:: GOAL A ::
Rewrite the forum thread, everything from "Had the feeling" down to "on her face.", with "combat veteran" replaced by "military veteran".

:: TEXT PROVIDED ::
####################

# 40 Male in need of help with audio files



## MindGamesNoMore (Jun 14, 2019)

Hello...

Lurker for about 4 months now. 

Had the feeling wife has been having an affair for the longest time. Not sure of length... but I do know this woman went off the deep end....

Everytime I brought up something funny or off she went into deny, deflect, redirect and call me crazy 

Problem is I'm a combat veteran who has had enough incidents in the past that I am considered a risk by the VA and my wife is threatening to call and report me to emergency mental health services. 

She is telling me that she is scared for her life and feels the need to report me. All while having a smirk on her face.

She tells me I'm delusional and that I need mental help and meds...

I have some audio files that would vindicate me to the VA but there is to much background noise and low voice levels.

I tried to so it myself but the learning curve just got a lot tighter time wise. 

If I can't prove I'm not crazy I'm going to the VA looney bin. 

If anyone is good with audio clean up or knows a member who is PM me stat!

I know what's on the files will be hard to hear but I need hard proof that I'm not a delusional combat vet with horrible PTSD who imagines his wife with other men.

We have been separated for a week and all call text visits have been initiated by her.

I've done this before but caved in and told her I must be nuts...

Not this time!! 

Files are explicit in content.


----------



## MattMatt (May 19, 2012)

This link might be of some help. https://talkaboutmarriage.com/coping-infidelity/209754-standard-evidence-post.html#post9756666

Hopefully people with audio expertise will be along shortly.

Is she cheating on you?


----------



## sokillme (Jun 10, 2016)

MindGamesNoMore said:


> Hello...
> 
> Lurker for about 4 months now.
> 
> ...


My friend do you have anyone else you can trust? If it's come to this point maybe you shouldn't be with this women. Can you call one of your fellow service men or family?


----------



## personofinterest (Apr 6, 2018)

First, keep the originals and store them in several places.

Audacity is a free program. It has filters and a noise reducing feature. If it's okay with the mods, I don't mind step-by-steping directions here.


----------



## MattMatt (May 19, 2012)

####################

Item position entries
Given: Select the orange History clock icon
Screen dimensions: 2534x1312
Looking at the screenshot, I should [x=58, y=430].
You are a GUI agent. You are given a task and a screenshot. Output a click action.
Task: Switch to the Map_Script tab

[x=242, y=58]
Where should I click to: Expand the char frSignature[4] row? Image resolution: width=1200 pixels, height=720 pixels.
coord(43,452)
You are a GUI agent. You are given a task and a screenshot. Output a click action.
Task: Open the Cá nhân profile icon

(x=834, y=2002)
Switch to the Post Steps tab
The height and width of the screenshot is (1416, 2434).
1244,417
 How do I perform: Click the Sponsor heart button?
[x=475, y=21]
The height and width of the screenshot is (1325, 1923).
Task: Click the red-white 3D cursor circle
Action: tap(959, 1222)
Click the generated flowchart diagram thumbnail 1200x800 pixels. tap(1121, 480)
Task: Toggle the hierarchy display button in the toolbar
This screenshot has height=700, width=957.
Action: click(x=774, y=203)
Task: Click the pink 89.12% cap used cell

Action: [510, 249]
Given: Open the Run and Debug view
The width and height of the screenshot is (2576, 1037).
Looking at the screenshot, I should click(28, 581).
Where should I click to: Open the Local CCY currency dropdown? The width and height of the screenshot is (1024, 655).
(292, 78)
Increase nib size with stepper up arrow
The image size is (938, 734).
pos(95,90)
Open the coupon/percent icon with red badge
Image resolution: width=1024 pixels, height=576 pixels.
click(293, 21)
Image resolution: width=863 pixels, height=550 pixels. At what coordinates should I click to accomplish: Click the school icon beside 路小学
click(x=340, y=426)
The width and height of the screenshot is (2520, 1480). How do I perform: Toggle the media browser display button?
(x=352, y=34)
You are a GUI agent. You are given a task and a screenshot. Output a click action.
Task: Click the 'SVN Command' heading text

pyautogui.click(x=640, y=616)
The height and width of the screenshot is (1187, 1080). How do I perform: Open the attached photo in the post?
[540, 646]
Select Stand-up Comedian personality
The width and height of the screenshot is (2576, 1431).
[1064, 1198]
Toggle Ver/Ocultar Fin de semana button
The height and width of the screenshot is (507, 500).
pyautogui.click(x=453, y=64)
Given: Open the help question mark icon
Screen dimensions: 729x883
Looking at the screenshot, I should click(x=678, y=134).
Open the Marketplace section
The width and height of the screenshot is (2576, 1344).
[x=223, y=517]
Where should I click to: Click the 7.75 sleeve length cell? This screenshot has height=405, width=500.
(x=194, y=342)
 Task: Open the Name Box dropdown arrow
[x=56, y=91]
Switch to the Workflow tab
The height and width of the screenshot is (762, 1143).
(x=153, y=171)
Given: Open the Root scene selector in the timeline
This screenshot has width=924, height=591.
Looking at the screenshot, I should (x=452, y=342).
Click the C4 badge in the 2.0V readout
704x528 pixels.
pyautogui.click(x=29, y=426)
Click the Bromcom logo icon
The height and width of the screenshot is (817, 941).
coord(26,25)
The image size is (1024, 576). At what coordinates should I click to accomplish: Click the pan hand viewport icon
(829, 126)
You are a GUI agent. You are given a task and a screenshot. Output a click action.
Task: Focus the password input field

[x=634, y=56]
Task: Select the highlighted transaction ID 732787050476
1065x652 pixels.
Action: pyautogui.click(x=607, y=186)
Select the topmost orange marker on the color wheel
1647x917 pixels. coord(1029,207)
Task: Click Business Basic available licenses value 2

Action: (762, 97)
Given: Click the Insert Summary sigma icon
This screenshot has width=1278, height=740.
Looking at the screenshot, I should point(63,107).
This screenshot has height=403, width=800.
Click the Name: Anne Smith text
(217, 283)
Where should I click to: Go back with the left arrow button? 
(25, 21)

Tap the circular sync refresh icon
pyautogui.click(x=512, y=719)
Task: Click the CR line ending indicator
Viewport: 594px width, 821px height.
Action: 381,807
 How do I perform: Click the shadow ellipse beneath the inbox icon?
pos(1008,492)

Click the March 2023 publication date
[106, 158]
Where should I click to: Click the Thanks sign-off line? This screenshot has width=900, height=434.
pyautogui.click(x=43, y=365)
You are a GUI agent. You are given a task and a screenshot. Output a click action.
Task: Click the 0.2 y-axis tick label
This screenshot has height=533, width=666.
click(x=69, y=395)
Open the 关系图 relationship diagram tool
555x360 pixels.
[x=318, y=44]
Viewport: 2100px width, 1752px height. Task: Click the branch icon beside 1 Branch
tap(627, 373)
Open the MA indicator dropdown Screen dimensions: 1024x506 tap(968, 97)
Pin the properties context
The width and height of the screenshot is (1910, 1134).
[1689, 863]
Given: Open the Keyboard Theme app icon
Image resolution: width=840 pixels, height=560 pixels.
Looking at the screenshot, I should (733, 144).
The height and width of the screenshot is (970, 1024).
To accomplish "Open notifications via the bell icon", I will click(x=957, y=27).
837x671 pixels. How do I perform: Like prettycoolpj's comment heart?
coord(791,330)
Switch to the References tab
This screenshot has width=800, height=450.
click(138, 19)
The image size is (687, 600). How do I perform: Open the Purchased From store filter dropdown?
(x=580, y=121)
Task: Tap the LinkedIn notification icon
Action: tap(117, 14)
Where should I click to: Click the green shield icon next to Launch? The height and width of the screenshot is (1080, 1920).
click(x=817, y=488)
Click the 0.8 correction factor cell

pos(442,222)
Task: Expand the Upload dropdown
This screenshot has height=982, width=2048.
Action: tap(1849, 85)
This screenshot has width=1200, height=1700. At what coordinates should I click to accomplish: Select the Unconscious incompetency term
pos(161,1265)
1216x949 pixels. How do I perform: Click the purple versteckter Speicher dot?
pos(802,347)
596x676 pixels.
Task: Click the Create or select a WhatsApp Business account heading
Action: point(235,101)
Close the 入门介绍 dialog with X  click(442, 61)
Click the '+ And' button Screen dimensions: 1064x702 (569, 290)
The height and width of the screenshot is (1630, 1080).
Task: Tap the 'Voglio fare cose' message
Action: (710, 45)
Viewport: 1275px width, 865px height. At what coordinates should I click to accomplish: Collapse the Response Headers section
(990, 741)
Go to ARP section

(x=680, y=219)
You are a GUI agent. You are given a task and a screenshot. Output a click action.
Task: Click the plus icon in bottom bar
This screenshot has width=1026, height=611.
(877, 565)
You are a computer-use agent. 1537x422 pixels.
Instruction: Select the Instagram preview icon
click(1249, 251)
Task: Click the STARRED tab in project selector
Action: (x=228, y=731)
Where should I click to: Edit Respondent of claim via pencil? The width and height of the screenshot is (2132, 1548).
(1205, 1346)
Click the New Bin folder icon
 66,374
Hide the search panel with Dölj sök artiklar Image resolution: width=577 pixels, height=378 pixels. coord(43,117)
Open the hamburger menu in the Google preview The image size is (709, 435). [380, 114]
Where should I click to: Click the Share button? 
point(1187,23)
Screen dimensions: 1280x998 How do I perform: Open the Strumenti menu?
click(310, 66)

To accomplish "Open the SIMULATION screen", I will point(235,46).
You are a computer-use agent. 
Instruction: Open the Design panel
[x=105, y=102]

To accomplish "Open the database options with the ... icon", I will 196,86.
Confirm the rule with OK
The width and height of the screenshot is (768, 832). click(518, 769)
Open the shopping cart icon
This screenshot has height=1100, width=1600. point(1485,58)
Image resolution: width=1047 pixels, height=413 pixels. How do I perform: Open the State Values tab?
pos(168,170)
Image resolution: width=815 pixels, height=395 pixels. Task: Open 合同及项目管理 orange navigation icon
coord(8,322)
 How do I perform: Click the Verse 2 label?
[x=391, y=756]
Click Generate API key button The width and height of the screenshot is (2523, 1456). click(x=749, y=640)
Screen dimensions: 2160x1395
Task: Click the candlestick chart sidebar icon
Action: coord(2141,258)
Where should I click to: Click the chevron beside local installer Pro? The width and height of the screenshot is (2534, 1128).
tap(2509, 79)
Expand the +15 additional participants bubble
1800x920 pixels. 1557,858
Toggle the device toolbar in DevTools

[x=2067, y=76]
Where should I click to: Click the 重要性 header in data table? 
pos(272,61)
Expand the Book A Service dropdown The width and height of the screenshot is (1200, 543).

####################

:: GOAL B ::
Put the records, everything from the line that contains "Hide the search" down to the line that contains "pos(272,61)", into a numbered list, leaving out blank lines.

:: FINAL ANSWER A ::
Had the feeling wife has been having an affair for the longest time. Not sure of length... but I do know this woman went off the deep end....

Everytime I brought up something funny or off she went into deny, deflect, redirect and call me crazy 

Problem is I'm a military veteran who has had enough incidents in the past that I am considered a risk by the VA and my wife is threatening to call and report me to emergency mental health services. 

She is telling me that she is scared for her life and feels the need to report me. All while having a smirk on her face.

:: FINAL ANSWER B ::
1. Hide the search panel with Dölj sök artiklar Image resolution: width=577 pixels, height=378 pixels. coord(43,117)
2. Open the hamburger menu in the Google preview The image size is (709, 435). [380, 114]
3. Where should I click to: Click the Share button? 
4. point(1187,23)
5. Screen dimensions: 1280x998 How do I perform: Open the Strumenti menu?
6. click(310, 66)
7. To accomplish "Open the SIMULATION screen", I will point(235,46).
8. You are a computer-use agent. 
9. Instruction: Open the Design panel
10. [x=105, y=102]
11. To accomplish "Open the database options with the ... icon", I will 196,86.
12. Confirm the rule with OK
13. The width and height of the screenshot is (768, 832). click(518, 769)
14. Open the shopping cart icon
15. This screenshot has height=1100, width=1600. point(1485,58)
16. Image resolution: width=1047 pixels, height=413 pixels. How do I perform: Open the State Values tab?
17. pos(168,170)
18. Image resolution: width=815 pixels, height=395 pixels. Task: Open 合同及项目管理 orange navigation icon
19. coord(8,322)
20.  How do I perform: Click the Verse 2 label?
21. [x=391, y=756]
22. Click Generate API key button The width and height of the screenshot is (2523, 1456). click(x=749, y=640)
23. Screen dimensions: 2160x1395
24. Task: Click the candlestick chart sidebar icon
25. Action: coord(2141,258)
26. Where should I click to: Click the chevron beside local installer Pro? The width and height of the screenshot is (2534, 1128).
27. tap(2509, 79)
28. Expand the +15 additional participants bubble
29. 1800x920 pixels. 1557,858
30. Toggle the device toolbar in DevTools
31. [x=2067, y=76]
32. Where should I click to: Click the 重要性 header in data table? 
33. pos(272,61)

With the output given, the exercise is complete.